#### [EXERCISE OBJECTIVE]
Present every line in the rows below as a numbered list, omitting any blank lines.

==*==

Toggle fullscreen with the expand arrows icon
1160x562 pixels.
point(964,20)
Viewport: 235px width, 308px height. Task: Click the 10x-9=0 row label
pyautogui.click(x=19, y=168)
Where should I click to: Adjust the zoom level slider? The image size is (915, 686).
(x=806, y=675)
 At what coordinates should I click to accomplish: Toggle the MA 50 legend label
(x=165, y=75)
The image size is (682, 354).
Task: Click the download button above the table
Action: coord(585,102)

==*==

#### [ANSWER FOR THIS EXERCISE]
1. Toggle fullscreen with the expand arrows icon
2. 1160x562 pixels.
3. point(964,20)
4. Viewport: 235px width, 308px height. Task: Click the 10x-9=0 row label
5. pyautogui.click(x=19, y=168)
6. Where should I click to: Adjust the zoom level slider? The image size is (915, 686).
7. (x=806, y=675)
8.  At what coordinates should I click to accomplish: Toggle the MA 50 legend label
9. (x=165, y=75)
10. The image size is (682, 354).
11. Task: Click the download button above the table
12. Action: coord(585,102)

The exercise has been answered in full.